# Hey guys, really need some directing thoughts



## Mario (Feb 18, 2009)

I am new to this website, but then I realized that people are being quite helpful I have been living in Egypt and working as an International marketing and business developing manager for almost 2 years. but for some reason just feeling this is not the kind of company I would like to work for.Before; I was living in the UK for quite awhile and had a certificate in Community Interpreting by London open college. Now thinking to make a move back to the UK- London for good, but the idea is actually terrifying me incase I don't find a job specially with the current economical crisis.Thus, have been thinking to just stay abit longer out here to see how it goes, don't know where to start from either!! I have worked in different fields in UK and Egypt from catering big events like London Music awards- interpreting/translating and sales and marketing..

ideally looking for working for any International organization or anywhere where i can use my multilingual skills English/Arabic languages, Mircosoft office, etc.....


any advise would be highly appreciated.

cheers folks.....

Mario


----------



## lorsam (Mar 4, 2009)

++++++

» **REQUESTS**:
a - Answer these questions using the forum thread about returning to work in London:
(i) For how long has Mario worked in Egypt as an international marketing and business development manager?
(ii) Which body awarded Mario the certificate in Community Interpreting?
(iii) Which two languages does Mario name as multilingual skills?
b - Continue the forum thread about returning to work in London, starting after its final heading.

» **MATERIAL PROVIDED**:
++++++

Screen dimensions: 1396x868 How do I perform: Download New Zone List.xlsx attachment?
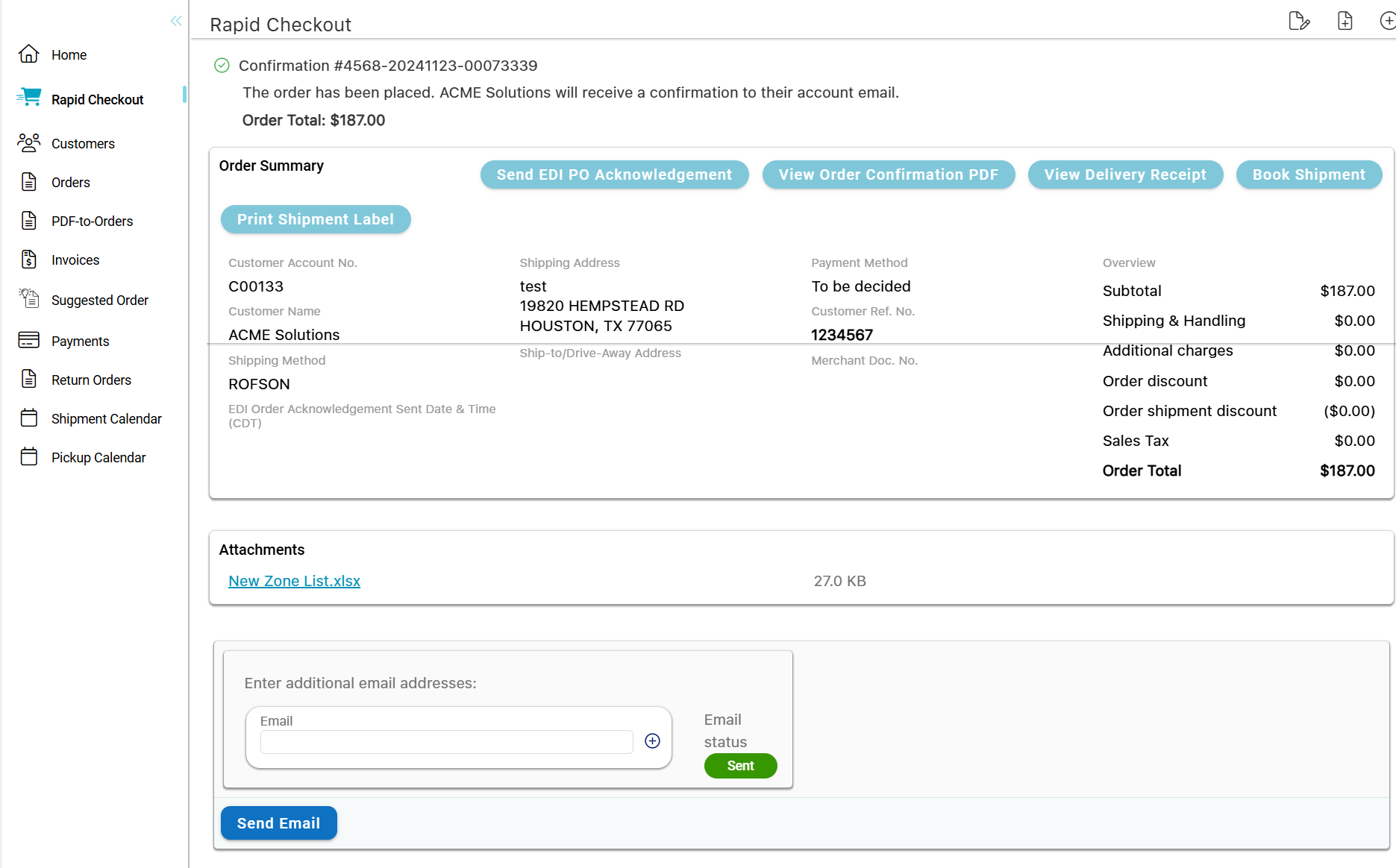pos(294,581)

++++++

» **OUTPUTS**:
a -
(i) Almost 2 years.
(ii) London open college.
(iii) English and Arabic.

b -
Hi Mario

Have a look at the Guardian Newspaper online. Every Wednesday they have jobs advertised in the public sector in the uk, usually local government, you may find something there. Otherwise, look up local authorities uk or City Councils uk on the Internet, this should bring up all the City Councils across the uk, they all have some sort of Translation & Interpretation department, you may find work this way. 

Hope it works out for you
Regards

Lorsam


----------



## Mario (Feb 18, 2009)

*Hi Lorsam*

Thanks alot for your advise Lorsam, will check them out.

Regards,

Mario



lorsam said:


> Hi Mario
> 
> Have a look at the Guardian Newspaper online. Every Wednesday they have jobs advertised in the public sector in the uk, usually local government, you may find something there. Otherwise, look up local authorities uk or City Councils uk on the Internet, this should bring up all the City Councils across the uk, they all have some sort of Translation & Interpretation department, you may find work this way.
> 
> ...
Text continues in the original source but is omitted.